Mantan kepala unit Sandera dan Orang Hilang di Badan Intelijen Israel (Mossad), Rami Igra, menyebut proposal terbaru Israel untuk pertukaran tahanan dengan Hamas sebagai “proposal tersulit yang pernah diajukan”.
Ia menilai, proposal tersebut tidak akan diterima oleh kelompok perlawanan tersebut.
“Pertanyaan terbesar, dan mungkin dari sini kita bisa memahami posisi kita, adalah mengapa Negara Israel mengajukan proposal yang jelas-jelas tidak akan diterima oleh siapa pun,” ujar Igra dalam wawancara dengan Radio 103 FM Israel, Rabu (17/4/2024).
Menurut Igra, proposal tersebut mencakup isu perlucutan senjata dan pengaturan “hari setelah” konflik berakhir.
Padahal, katanya, sejak awal Hamas telah berfokus pada kelangsungan eksistensinya dan tidak akan menyetujui ketentuan seperti itu.
Ia menilai langkah Israel ini lebih berkaitan dengan tekanan politik dalam negeri. “Netanyahu tahu bahwa waktunya hampir habis—bukan untuk para sandera, tetapi untuk dirinya sendiri.
Trump secara jelas menyatakan dalam konferensi pers, di mana Netanyahu tampak ditinggalkan, bahwa perang harus segera diakhiri,” ujarnya.
Igra menambahkan bahwa dinamika regional juga berperan. Trump, katanya, akan segera melakukan kunjungan ke Arab Saudi, yang disebut sedang menyiapkan investasi sebesar 1,3 triliun dolar AS ke Amerika Serikat dan mensyaratkan penyelesaian menuju pembentukan negara Palestina sebagai syarat normalisasi hubungan dengan Israel.
“Dalam konteks ini, jelas bagi Netanyahu bahwa seperti ia dipaksa melaksanakan tahap pertama dari perjanjian gencatan senjata dan pertukaran tahanan, ia juga akan dipaksa menjalankan tahap kedua, yang mencakup solusi Mesir dengan pembentukan komite administratif untuk memerintah Gaza. Kita telah kalah dalam pertempuran ini, dan tidak ada pilihan lain,” kata Igra.
Ia juga menyinggung bahwa situasi ini semakin melibatkan Iran, sementara Netanyahu menggunakan retorika keras seperti “perlucutan ala Libya”, namun menurut Igra, hal itu tidak didengarkan oleh Amerika Serikat.
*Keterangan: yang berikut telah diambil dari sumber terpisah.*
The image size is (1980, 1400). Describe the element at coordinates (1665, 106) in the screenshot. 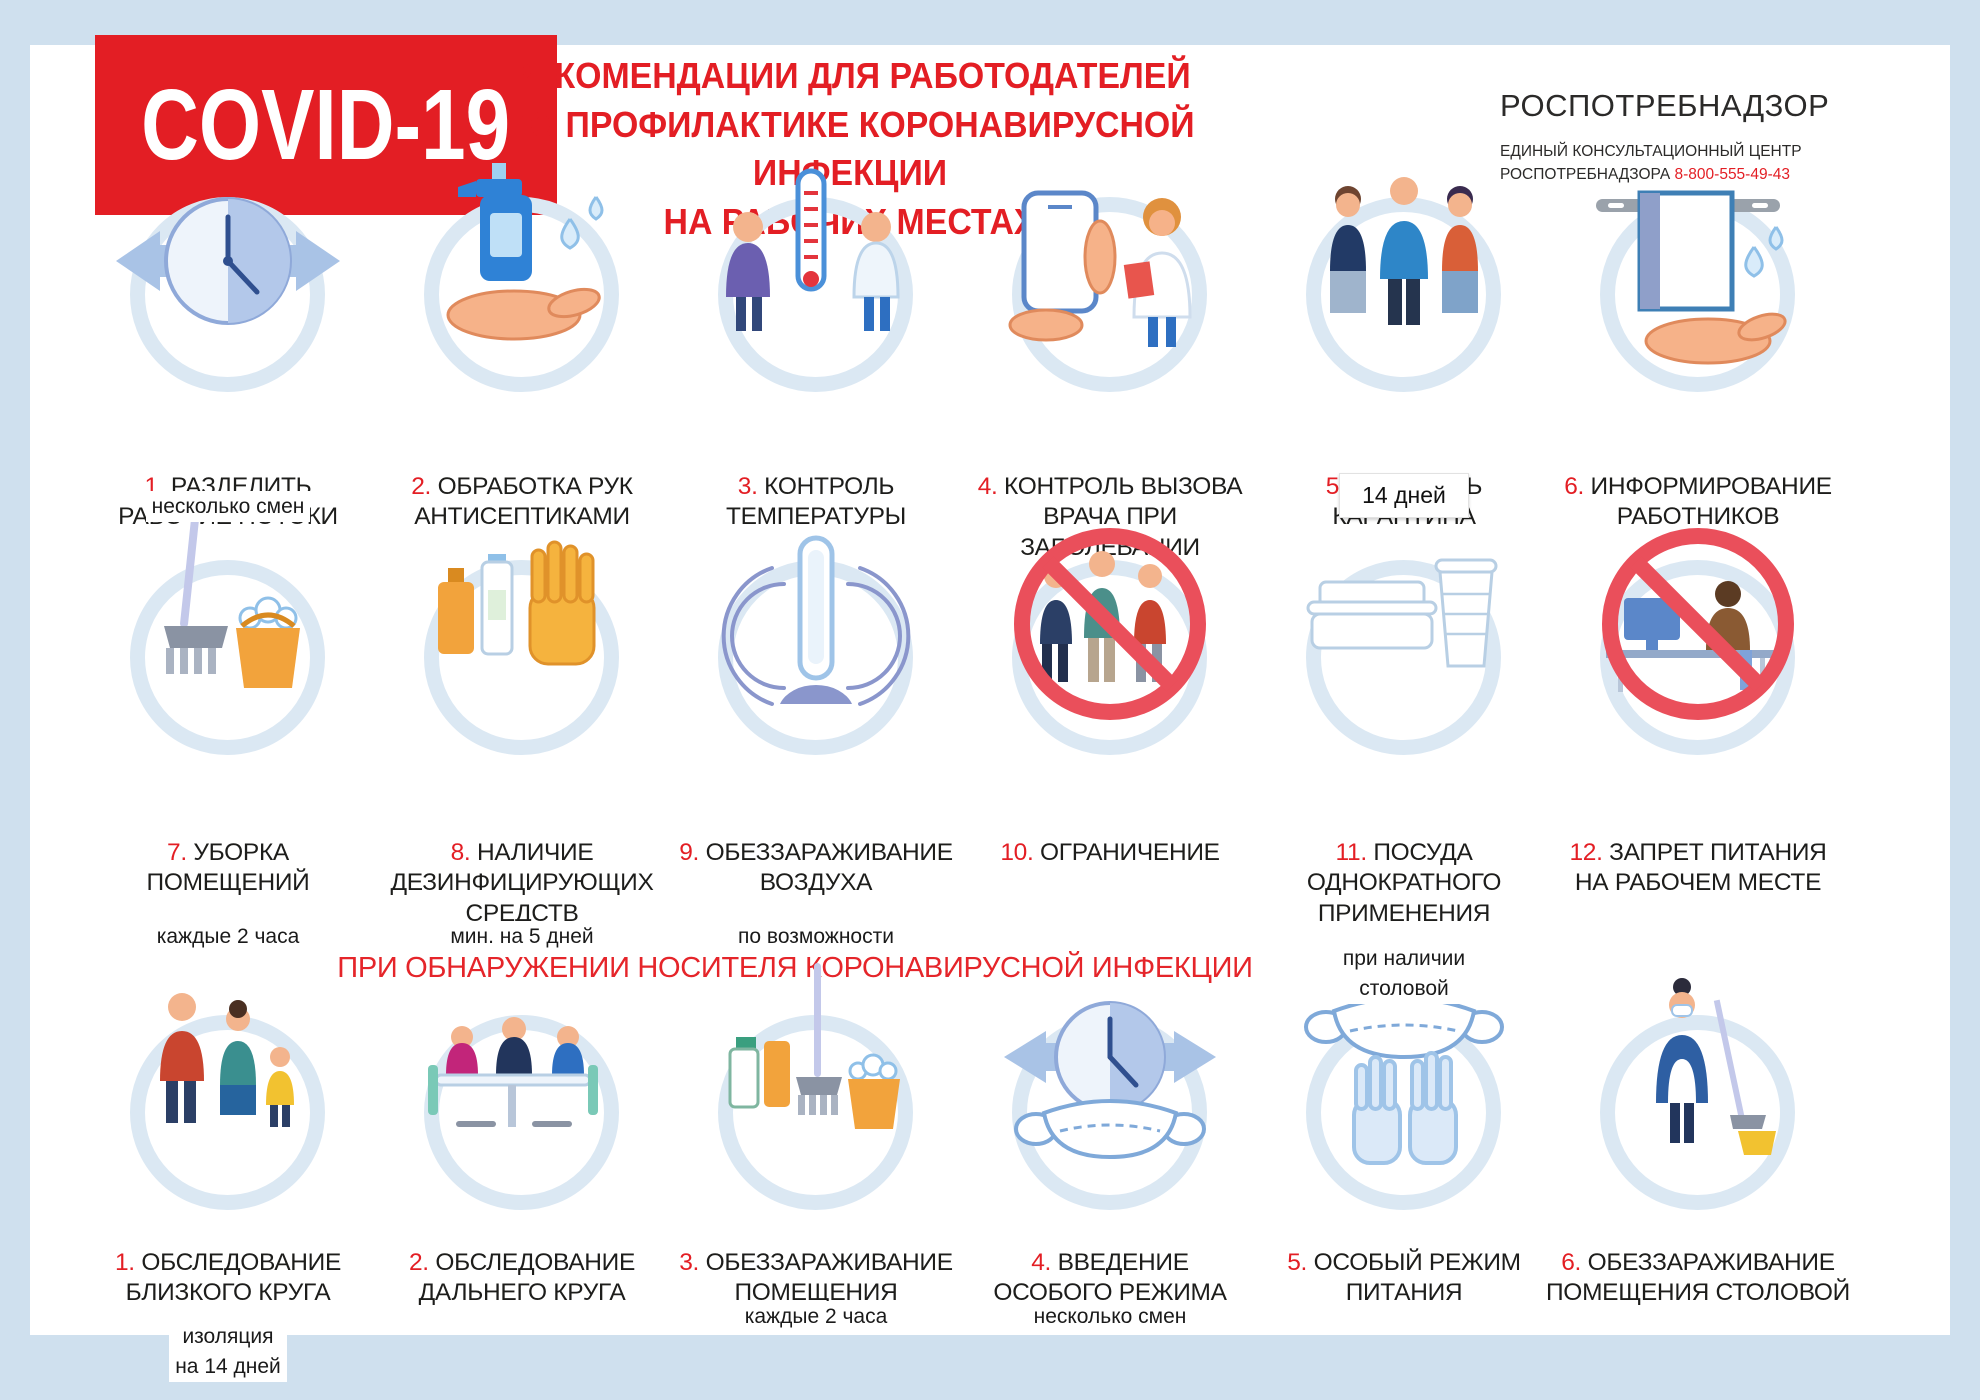

I see `org-name: РОСПОТРЕБНАДЗОР` at that location.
“Amerika-lah yang memegang keputusan. Trump sibuk dengan banyak agenda dan pada akhirnya ingin meraih Hadiah Nobel Perdamaian serta sukses menormalisasi hubungan dengan Saudi. Di sisi lain, Netanyahu ingin tetap berkuasa, dan itu akan sulit baginya,” kata Igra. Ia menutup dengan menyindir sikap Netanyahu saat meninggalkan Hungaria untuk bertemu Trump: “Ia pergi seperti anak yang baru saja dimarahi.”